How to prepare .wav and .amr file for yamnet.tflite model in kotlin or java. I have checked the example project on Github but it has only real-time classification using the mic, but I need to know how to prepare the wav and amr file for this model. thanks
Take a look at this article where there is an explanation of android usage of Yamnet model. Also at the end there is a github link. I hope you find it useful.
Sir, Thanks for your answer. I also tried your provided source but it’s also using only a mic and is very hard to understand, I’m using this project as an example.
I’m using this code to prepare the wav file, please check out this
object AudioConverter {
fun readAudioSimple(path: File): FloatArray {
val input =
BufferedInputStream(FileInputStream(path))

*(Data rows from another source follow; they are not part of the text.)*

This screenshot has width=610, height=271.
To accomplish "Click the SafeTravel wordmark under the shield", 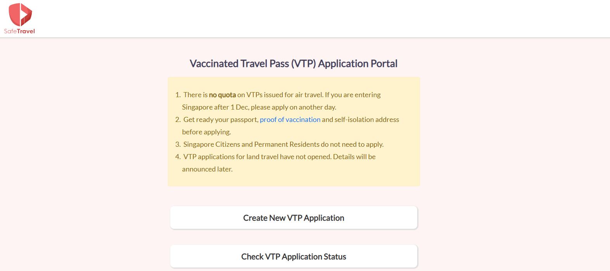I will (x=19, y=31).
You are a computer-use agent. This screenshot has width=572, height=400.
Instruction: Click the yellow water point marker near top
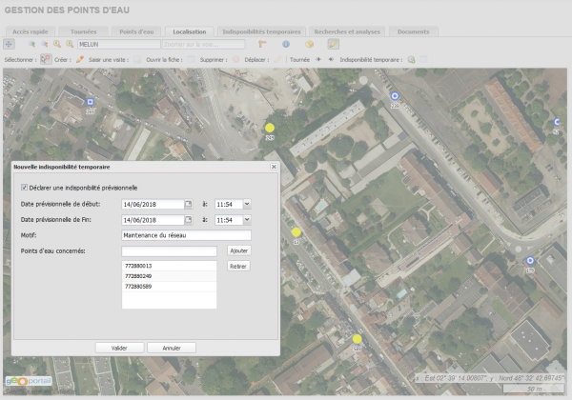pyautogui.click(x=270, y=128)
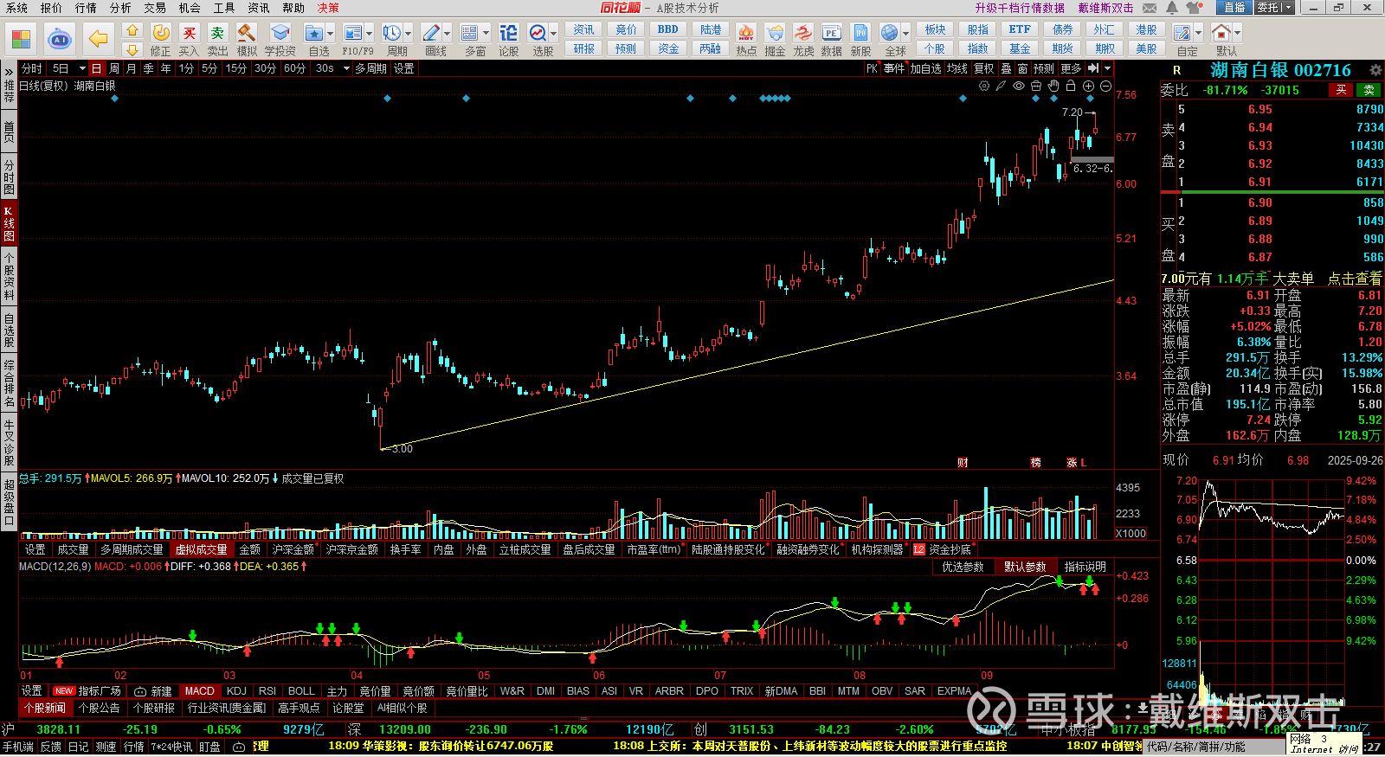Zoom in chart with plus icon
Viewport: 1385px width, 757px height.
(1088, 86)
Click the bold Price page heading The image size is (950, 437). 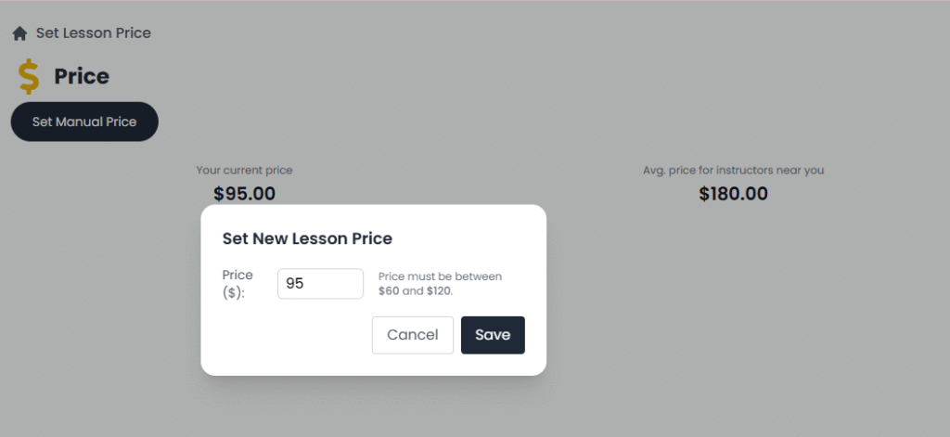[x=82, y=77]
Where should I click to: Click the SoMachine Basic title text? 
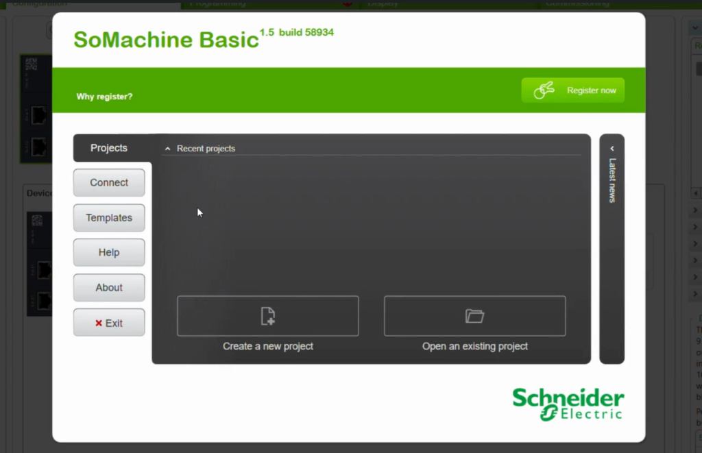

val buff = ByteArray(path.length().toInt())
val dis = DataInputStream(input)
dis.readFully(buff)
// remove wav header at first 44 bytes
return floatMe(shortMe(buff.sliceArray(buff.indices)) ?: ShortArray(0)) ?: FloatArray(
0
)
}
fun FloatArray.sliceTo(step: Int): List<FloatArray> {
val slicedAudio = arrayListOf<FloatArray>()
var startAt = 0
var endAt = 15600
val stepSize = if (step != 0) (15600 * (1f / (2 * step))).toInt() else 0
while ((startAt + 15600) < this.size) {
if (startAt != 0) {
startAt = endAt - stepSize
endAt = startAt + 15600
}
slicedAudio.add(this.copyOfRange(startAt, endAt))
startAt = endAt
}
return slicedAudio
}
private fun shortMe(bytes: ByteArray): ShortArray {
val out = ShortArray(bytes.size / 2)
ByteBuffer.wrap(bytes).order(ByteOrder.LITTLE_ENDIAN).asShortBuffer().get(out)
return out
}
private fun floatMe(pcms: ShortArray): FloatArray {
val floats = FloatArray(pcms.size)
pcms.forEachIndexed { index, sh ->
// The input must be normalized to floats between -1 and +1.

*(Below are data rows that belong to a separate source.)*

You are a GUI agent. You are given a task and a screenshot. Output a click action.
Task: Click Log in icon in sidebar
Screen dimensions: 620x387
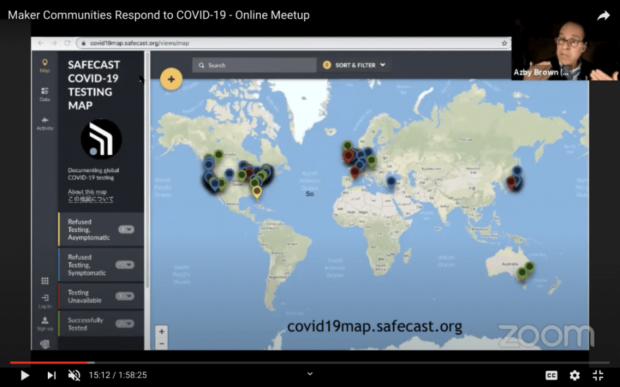pos(44,300)
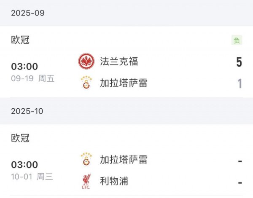This screenshot has width=253, height=198.
Task: Tap the Eintracht Frankfurt club crest
Action: [x=86, y=62]
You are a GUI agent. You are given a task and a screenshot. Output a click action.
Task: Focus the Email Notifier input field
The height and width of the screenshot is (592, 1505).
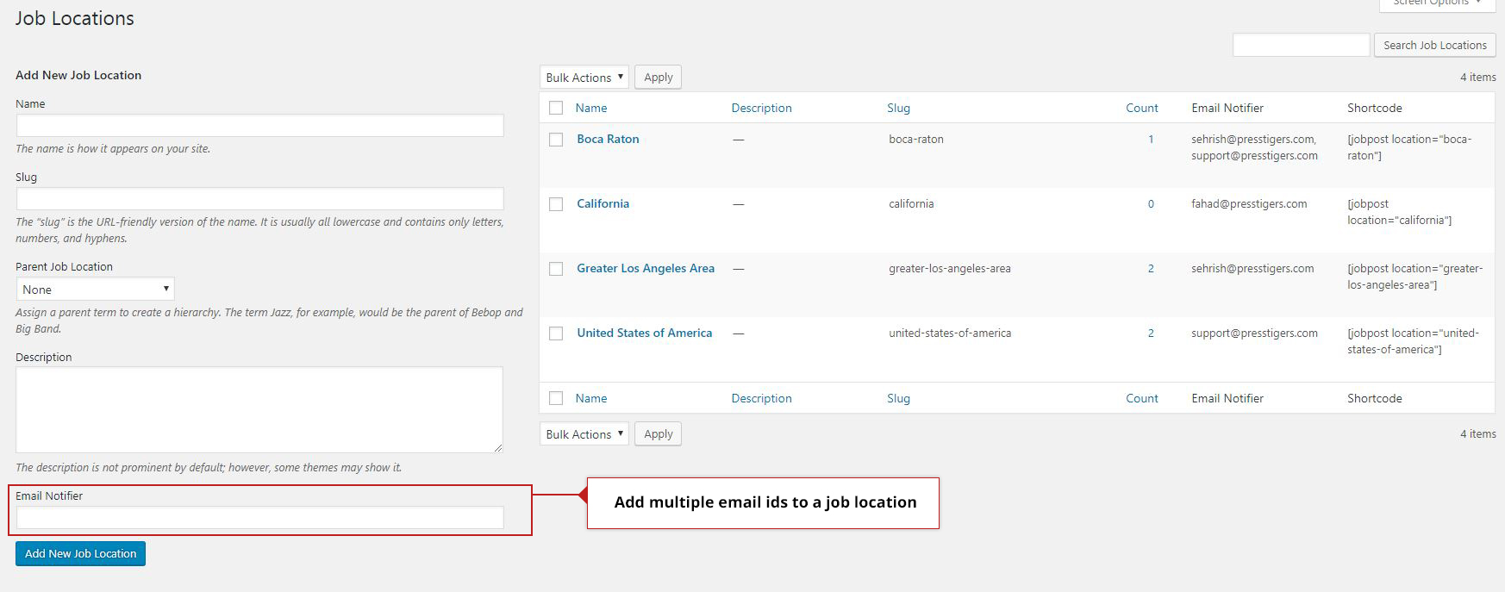259,518
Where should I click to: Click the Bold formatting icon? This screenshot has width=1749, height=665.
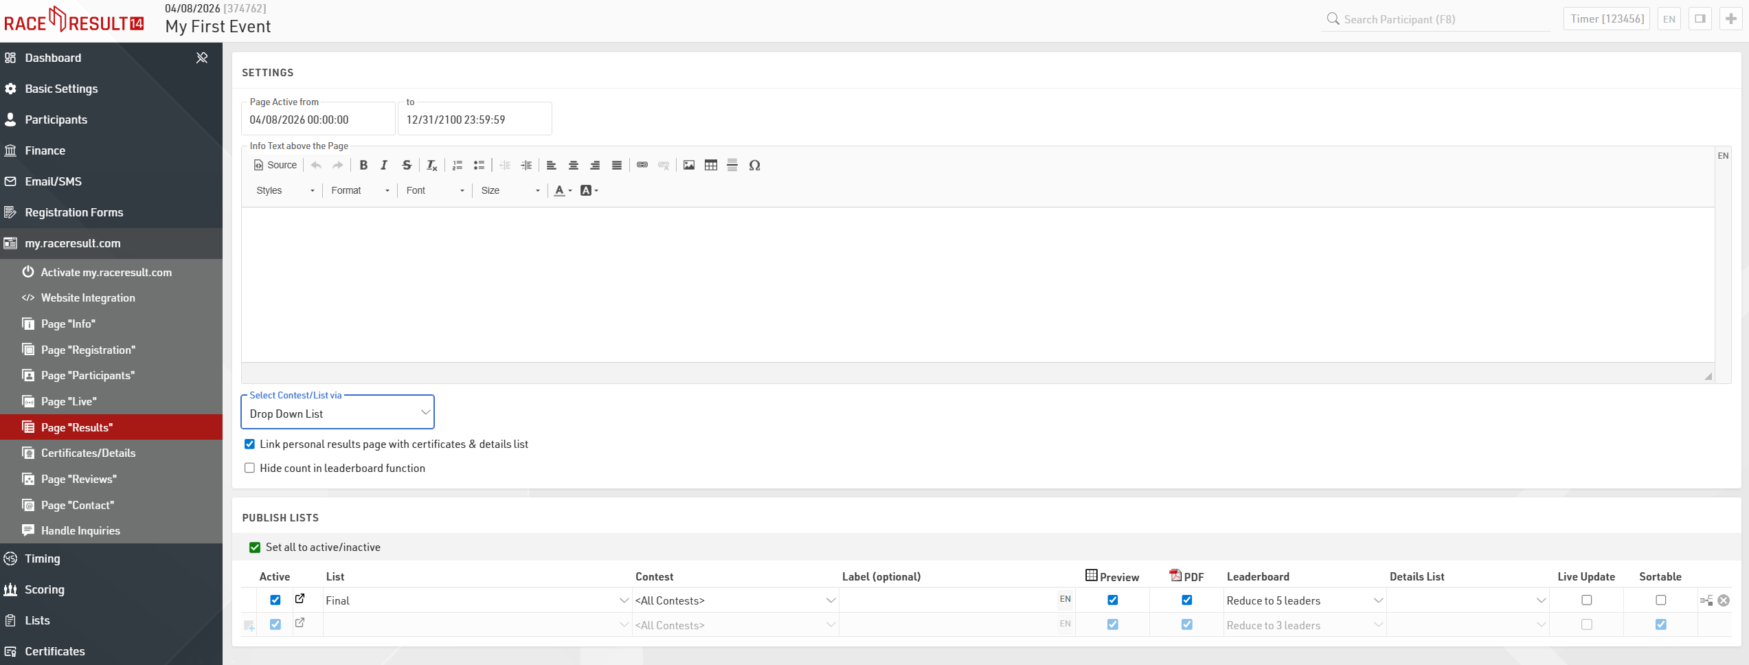tap(363, 165)
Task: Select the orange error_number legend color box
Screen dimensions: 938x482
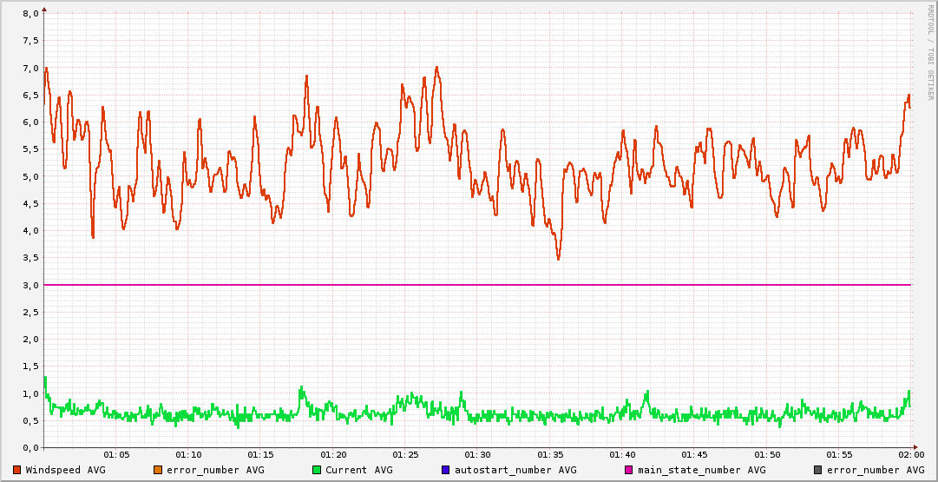Action: (158, 470)
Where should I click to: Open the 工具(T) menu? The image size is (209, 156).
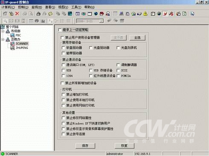click(x=76, y=7)
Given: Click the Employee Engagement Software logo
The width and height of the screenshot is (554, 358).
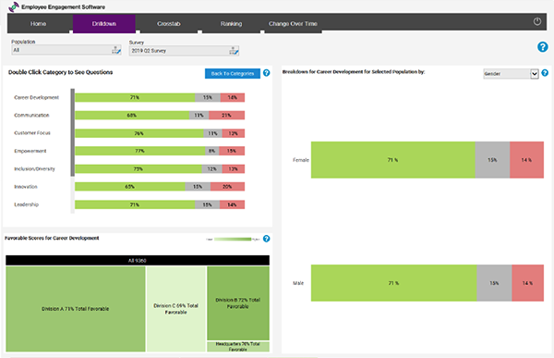Looking at the screenshot, I should pos(14,6).
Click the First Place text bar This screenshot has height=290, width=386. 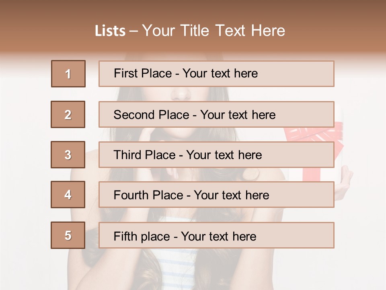[x=216, y=74]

// To normalize it, we just need to divide all the values by 2**16 or in our code, MAX_ABS_INT16 = 32768
floats[index] = sh.toFloat() / 32768.0f
}
return floats
}
}
I’m Student, please help me. I really need this solution.
The above solution only works with specific wave files( that matches the model input specifications like byte rate and channel). My question is how to process wave files that do not match the required input specification. How I can input this file. I have tried so many codes and libraries but lost.
I read your article. I think you can explain a little bit more about the library FFmpegKit…provide some links for the user so they can decide to use it or not. The issue with custom libraries is that someday the authors stop supporting them and they do not work with future android APIs.
I see that you are using TensorFlow AudioClassifier… Have you tried directly the conversion the library provides?
Hello sir, how to resample wav audio from 16000hz to 8000hz, because i need preprocess the audio to classify with my tflite model, in the jupyter notebook i use librosa before predict the audio, how i do that in android? i try with your medium post and change the execute parameter of FFmpegKit from 16000 to 8000, but i think it didnt work well, is there any solution?